Unfortunately, an otherwise very enjoyable night at the theatre was marred somewhat by some unnecessary annoyances. Diana and I had arrived early, hoping to have a drink and some nibbles at the just-opened wine bar and cafe. This we proceeded to do, but not before asking if we could pick up our tickets first. No, we were told, the box office wasn't open yet (at least not officially); we would have to come back at 6:30 pm, and line up outside in the rain with everyone else. Why? And why have only one ticket booth open on a night like last night, with the line snaking up to Victoria, and heaps of Cultch staff wandering around inside with seemingly nothing to do? Then, too, the kitchen staff might want to get a few more items on their menu. The charcuterie offerings are relatively slim, with two of the listed items last night selling out after we had ordered--and we were the first customers!

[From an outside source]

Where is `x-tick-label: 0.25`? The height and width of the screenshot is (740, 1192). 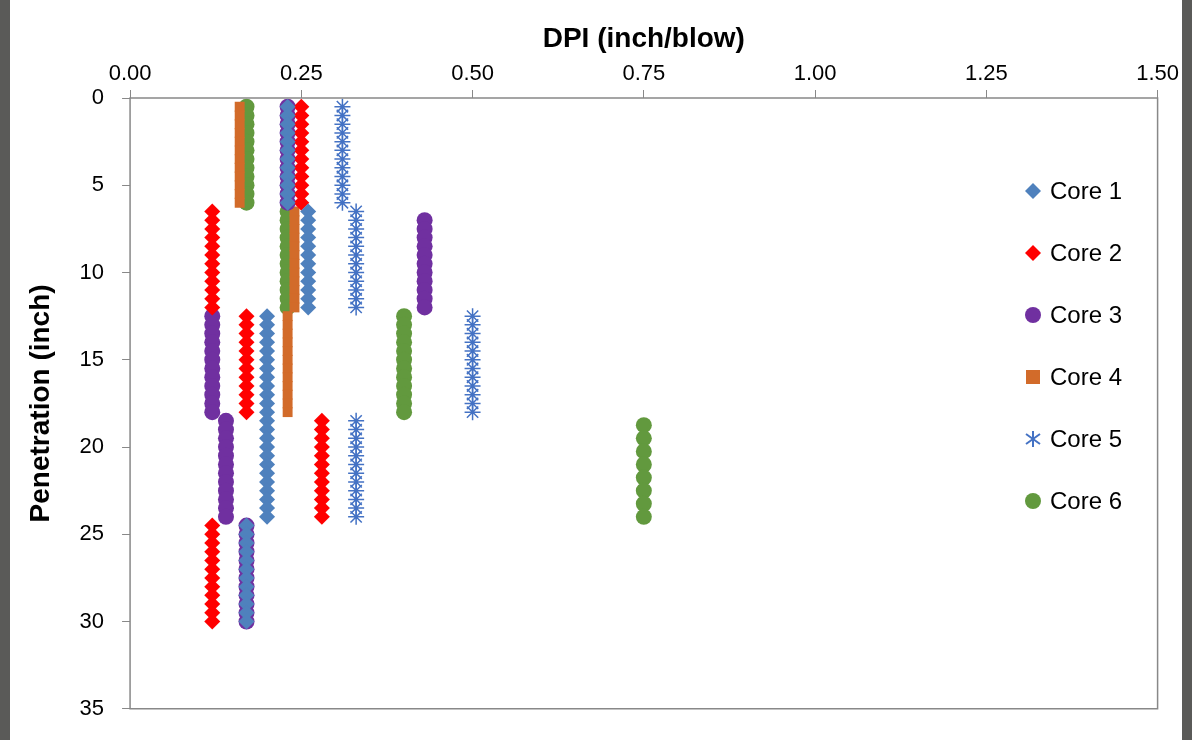
x-tick-label: 0.25 is located at coordinates (301, 72).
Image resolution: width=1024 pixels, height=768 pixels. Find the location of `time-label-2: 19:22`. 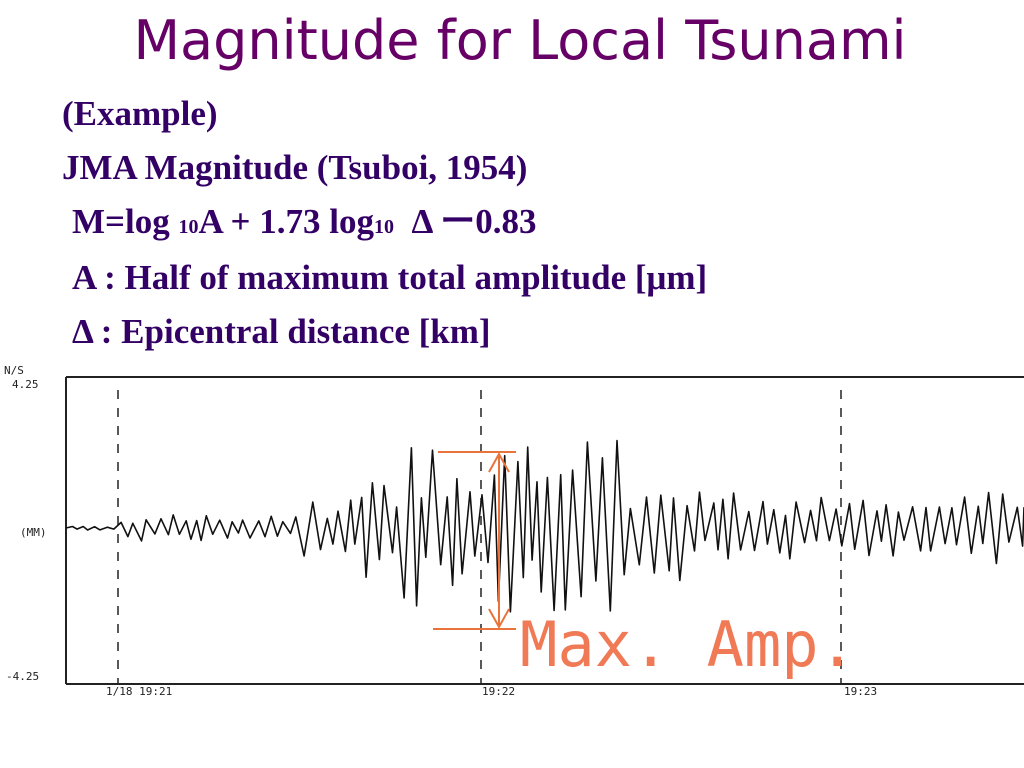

But none of this matched our collective dismay at finding ourselves seated behind a woman who, throughout the performance, laughed and snorted in a cacophonous combination of Martha and Honey's grating tones, mostly at the most inappropriate and emotionally intense moments.

But don't let any of this stop you from hurrying to catch the remaining four performances of this excellent show (it closes Sunday evening). Blackbird, like many arts groups in the province, is in dire straits right now, and as a theatre company devoted to producing works from the classic repertory to the highest professional standards, it deserves our full support.